Rumah yang paling khas adalah uma mbatangu ("rumah berpuncak") dari Sumba Timur yang memiliki puncak tinggi di bagian tengah. Atap ini terbuat dari jerami, alang-alang dan agak mirip dengan puncak tengah pada rumah adat Jawa joglo. Rumah dengan puncak paling besar dikenal sebagai uma bungguru. Rumah ini adalah rumah utama klan dan menjadi tempat penting untuk ritual yang berkaitan dengan persatuan dan kesatuan klan, misalnya upacara pernikahan, pemakaman, dan sebagainya.
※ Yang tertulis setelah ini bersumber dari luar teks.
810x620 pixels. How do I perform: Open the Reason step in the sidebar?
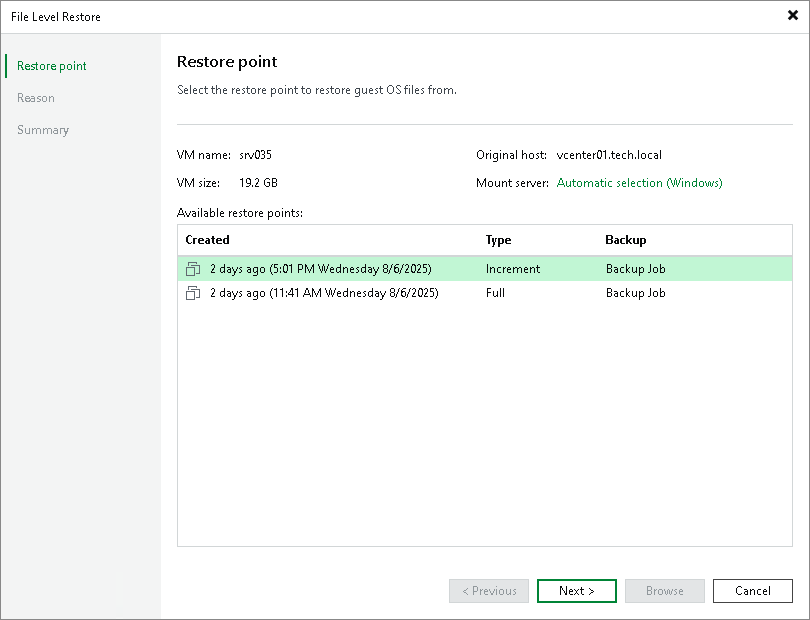36,97
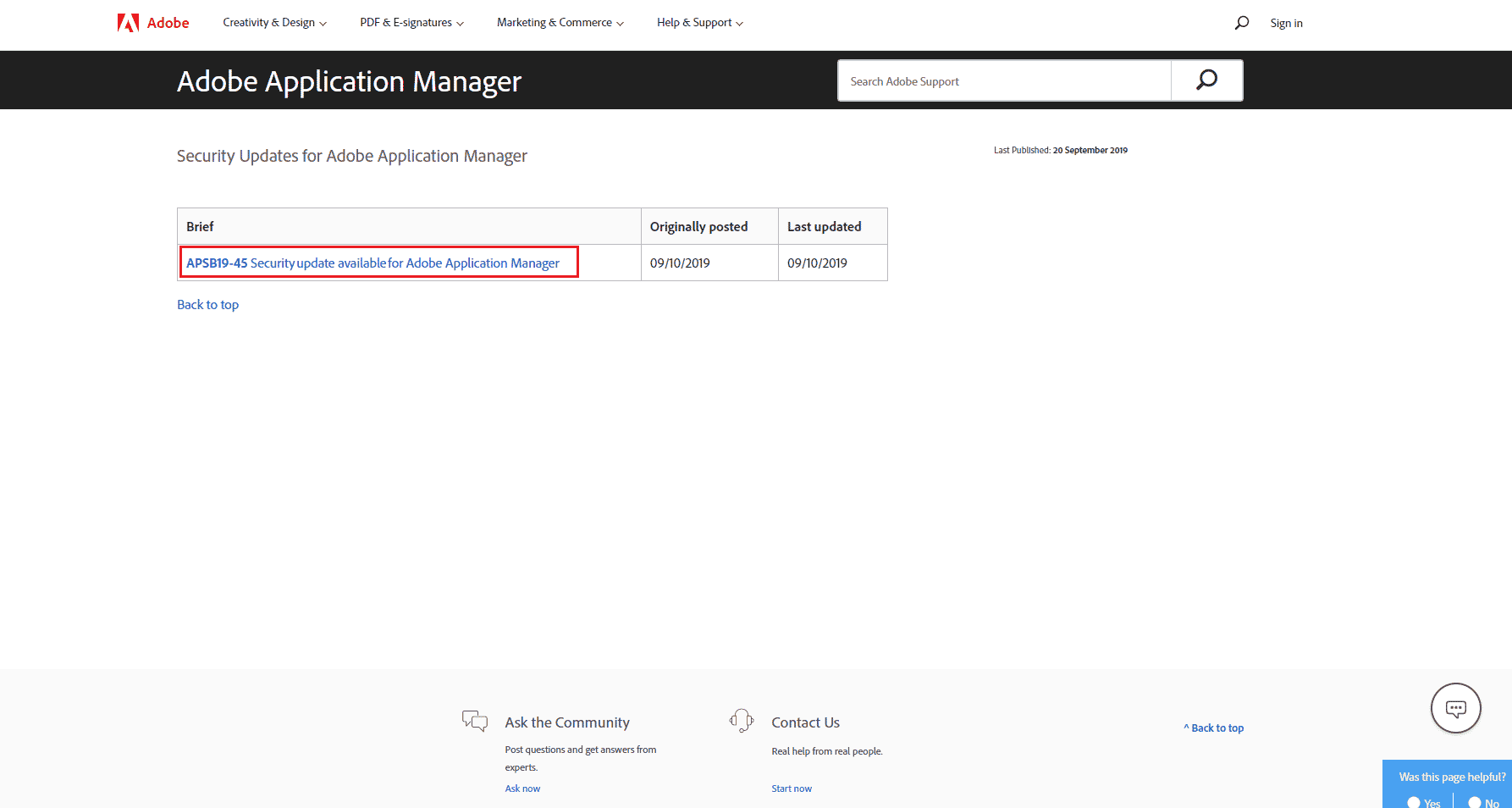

Rumah besar juga merupakan rumah tinggal permanen bagi orang tertua di desa. Jenis lainnya adalah rumah uma kamadungu ("rumah botak") yang tidak memiliki puncak tengah. (sumber : Google)
Rumah adat Sumba biasa memiliki tata letak berbentuk persegi. Empat tiang utama penopang atap puncak dari rumah ini, memiliki simbolisme mistis. Sebuah rumah adat Sumba dapat menampung satu hingga beberapa keluarga. Dua pintu masuk diposisikan di kiri dan kanan rumah. Tidak ada jendela di rumah adat Sumba, ventilasi udara melalui lubang kecil di dinding, yang terbuat dari anyaman dahan sawit atau selubung pinang. Tanduk kerbau sering digunakan sebagai penghias dinding sebagai pengingat pengorbanan masa lalu. (Sumber Google dan cerita penduduk lokal)
Salah Satu Contoh Rumah Adat Sumba. |
Penduduk Pulau Sumba pun masih sangat menjunjung nilai adat istiadat. Ini bisa dibuktikan dengan upacara berdirikan rumah, upacara kematian, upacara pernikahan dan masih banyak lagi yang sarat dengan tata cara penyelengaraan masing-masing. Contohnya untuk pernikahan, sang pengantin pria harus sanggup memenuhi "seserahan" tanda resmi atau syarat pernikahan seperti sejumlah ternak kuda, sapi/kerbau, babi atau ayam.
Contoh lain ketika menerima tamu, penduduk lokal akan menyajikan sirih pinang terlebih dahulu kemudian baru minuman atau makanan kecil. Sebagai tanda hormat, tamu pun harus "nginang" atau memakan sirih pinang tersebut.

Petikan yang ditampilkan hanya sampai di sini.